▶ **TASK BRIEF**: Output the entries underneath exactly as they are.

▶ **Data excerpts**:

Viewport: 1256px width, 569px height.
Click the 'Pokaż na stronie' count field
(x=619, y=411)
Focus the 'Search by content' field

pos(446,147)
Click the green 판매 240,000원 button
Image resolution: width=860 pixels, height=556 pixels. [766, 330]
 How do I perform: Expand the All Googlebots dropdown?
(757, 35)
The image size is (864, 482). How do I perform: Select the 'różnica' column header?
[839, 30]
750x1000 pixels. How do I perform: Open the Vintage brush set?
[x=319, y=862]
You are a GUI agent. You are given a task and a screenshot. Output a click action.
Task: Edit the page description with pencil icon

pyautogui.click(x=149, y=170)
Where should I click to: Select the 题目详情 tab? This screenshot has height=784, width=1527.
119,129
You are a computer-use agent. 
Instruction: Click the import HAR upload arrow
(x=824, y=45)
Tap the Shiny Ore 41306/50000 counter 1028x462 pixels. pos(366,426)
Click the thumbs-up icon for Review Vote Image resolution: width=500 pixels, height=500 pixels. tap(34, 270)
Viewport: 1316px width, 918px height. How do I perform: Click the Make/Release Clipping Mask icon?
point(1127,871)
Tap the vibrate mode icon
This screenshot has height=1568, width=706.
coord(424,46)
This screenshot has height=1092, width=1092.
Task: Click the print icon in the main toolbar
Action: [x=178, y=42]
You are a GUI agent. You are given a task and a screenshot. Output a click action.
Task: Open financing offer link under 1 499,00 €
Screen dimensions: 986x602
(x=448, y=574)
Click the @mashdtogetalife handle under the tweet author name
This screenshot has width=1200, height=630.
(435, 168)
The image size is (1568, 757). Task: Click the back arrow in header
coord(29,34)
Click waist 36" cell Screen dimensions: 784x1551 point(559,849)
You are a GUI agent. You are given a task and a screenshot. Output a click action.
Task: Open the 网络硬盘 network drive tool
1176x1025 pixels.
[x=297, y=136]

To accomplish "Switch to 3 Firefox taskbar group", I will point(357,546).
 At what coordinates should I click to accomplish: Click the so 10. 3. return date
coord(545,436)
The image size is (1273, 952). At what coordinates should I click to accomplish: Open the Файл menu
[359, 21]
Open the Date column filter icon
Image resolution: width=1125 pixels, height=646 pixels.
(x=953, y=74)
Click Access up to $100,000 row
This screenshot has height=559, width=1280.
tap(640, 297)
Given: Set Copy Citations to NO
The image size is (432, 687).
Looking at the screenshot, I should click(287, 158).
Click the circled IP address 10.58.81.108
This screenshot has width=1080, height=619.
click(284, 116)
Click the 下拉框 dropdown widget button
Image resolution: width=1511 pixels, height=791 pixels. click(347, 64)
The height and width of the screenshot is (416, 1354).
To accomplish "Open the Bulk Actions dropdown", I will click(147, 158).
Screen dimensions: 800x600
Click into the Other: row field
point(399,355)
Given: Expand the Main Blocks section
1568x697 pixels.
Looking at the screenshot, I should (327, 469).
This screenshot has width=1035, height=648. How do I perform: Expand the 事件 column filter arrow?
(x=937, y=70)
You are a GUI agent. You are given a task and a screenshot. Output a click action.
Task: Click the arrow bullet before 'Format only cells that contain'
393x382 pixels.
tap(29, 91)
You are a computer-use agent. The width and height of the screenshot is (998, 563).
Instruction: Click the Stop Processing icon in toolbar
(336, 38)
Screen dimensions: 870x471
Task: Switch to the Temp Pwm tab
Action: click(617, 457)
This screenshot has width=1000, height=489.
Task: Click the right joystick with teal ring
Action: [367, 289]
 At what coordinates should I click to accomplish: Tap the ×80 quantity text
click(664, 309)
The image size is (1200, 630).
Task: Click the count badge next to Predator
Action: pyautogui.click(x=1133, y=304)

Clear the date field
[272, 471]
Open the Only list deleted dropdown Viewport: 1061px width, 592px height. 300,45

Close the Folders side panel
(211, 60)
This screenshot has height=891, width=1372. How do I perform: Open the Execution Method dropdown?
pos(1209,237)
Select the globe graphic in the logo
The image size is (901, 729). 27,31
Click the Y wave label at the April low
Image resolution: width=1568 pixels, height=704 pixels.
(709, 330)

▶ **WRITTEN RESPONSE**:
Viewport: 1256px width, 569px height.
Click the 'Pokaż na stronie' count field
(x=619, y=411)
Focus the 'Search by content' field

pos(446,147)
Click the green 판매 240,000원 button
Image resolution: width=860 pixels, height=556 pixels. [766, 330]
 How do I perform: Expand the All Googlebots dropdown?
(757, 35)
The image size is (864, 482). How do I perform: Select the 'różnica' column header?
[839, 30]
750x1000 pixels. How do I perform: Open the Vintage brush set?
[x=319, y=862]
You are a GUI agent. You are given a task and a screenshot. Output a click action.
Task: Edit the page description with pencil icon

pyautogui.click(x=149, y=170)
Where should I click to: Select the 题目详情 tab? This screenshot has height=784, width=1527.
119,129
You are a computer-use agent. 
Instruction: Click the import HAR upload arrow
(x=824, y=45)
Tap the Shiny Ore 41306/50000 counter 1028x462 pixels. pos(366,426)
Click the thumbs-up icon for Review Vote Image resolution: width=500 pixels, height=500 pixels. tap(34, 270)
Viewport: 1316px width, 918px height. How do I perform: Click the Make/Release Clipping Mask icon?
point(1127,871)
Tap the vibrate mode icon
This screenshot has height=1568, width=706.
coord(424,46)
This screenshot has height=1092, width=1092.
Task: Click the print icon in the main toolbar
Action: [x=178, y=42]
You are a GUI agent. You are given a task and a screenshot. Output a click action.
Task: Open financing offer link under 1 499,00 €
Screen dimensions: 986x602
(x=448, y=574)
Click the @mashdtogetalife handle under the tweet author name
This screenshot has width=1200, height=630.
(435, 168)
The image size is (1568, 757). Task: Click the back arrow in header
coord(29,34)
Click waist 36" cell Screen dimensions: 784x1551 point(559,849)
You are a GUI agent. You are given a task and a screenshot. Output a click action.
Task: Open the 网络硬盘 network drive tool
1176x1025 pixels.
[x=297, y=136]

To accomplish "Switch to 3 Firefox taskbar group", I will point(357,546).
 At what coordinates should I click to accomplish: Click the so 10. 3. return date
coord(545,436)
The image size is (1273, 952). At what coordinates should I click to accomplish: Open the Файл menu
[359, 21]
Open the Date column filter icon
Image resolution: width=1125 pixels, height=646 pixels.
(x=953, y=74)
Click Access up to $100,000 row
This screenshot has height=559, width=1280.
tap(640, 297)
Given: Set Copy Citations to NO
The image size is (432, 687).
Looking at the screenshot, I should click(287, 158).
Click the circled IP address 10.58.81.108
This screenshot has width=1080, height=619.
click(284, 116)
Click the 下拉框 dropdown widget button
Image resolution: width=1511 pixels, height=791 pixels. click(347, 64)
The height and width of the screenshot is (416, 1354).
To accomplish "Open the Bulk Actions dropdown", I will click(147, 158).
Screen dimensions: 800x600
Click into the Other: row field
point(399,355)
Given: Expand the Main Blocks section
1568x697 pixels.
Looking at the screenshot, I should (327, 469).
This screenshot has width=1035, height=648. How do I perform: Expand the 事件 column filter arrow?
(x=937, y=70)
You are a GUI agent. You are given a task and a screenshot. Output a click action.
Task: Click the arrow bullet before 'Format only cells that contain'
393x382 pixels.
tap(29, 91)
You are a computer-use agent. The width and height of the screenshot is (998, 563).
Instruction: Click the Stop Processing icon in toolbar
(336, 38)
Screen dimensions: 870x471
Task: Switch to the Temp Pwm tab
Action: click(617, 457)
This screenshot has width=1000, height=489.
Task: Click the right joystick with teal ring
Action: [367, 289]
 At what coordinates should I click to accomplish: Tap the ×80 quantity text
click(664, 309)
The image size is (1200, 630).
Task: Click the count badge next to Predator
Action: pyautogui.click(x=1133, y=304)

Clear the date field
[272, 471]
Open the Only list deleted dropdown Viewport: 1061px width, 592px height. 300,45

Close the Folders side panel
(211, 60)
This screenshot has height=891, width=1372. How do I perform: Open the Execution Method dropdown?
pos(1209,237)
Select the globe graphic in the logo
The image size is (901, 729). 27,31
Click the Y wave label at the April low
Image resolution: width=1568 pixels, height=704 pixels.
(709, 330)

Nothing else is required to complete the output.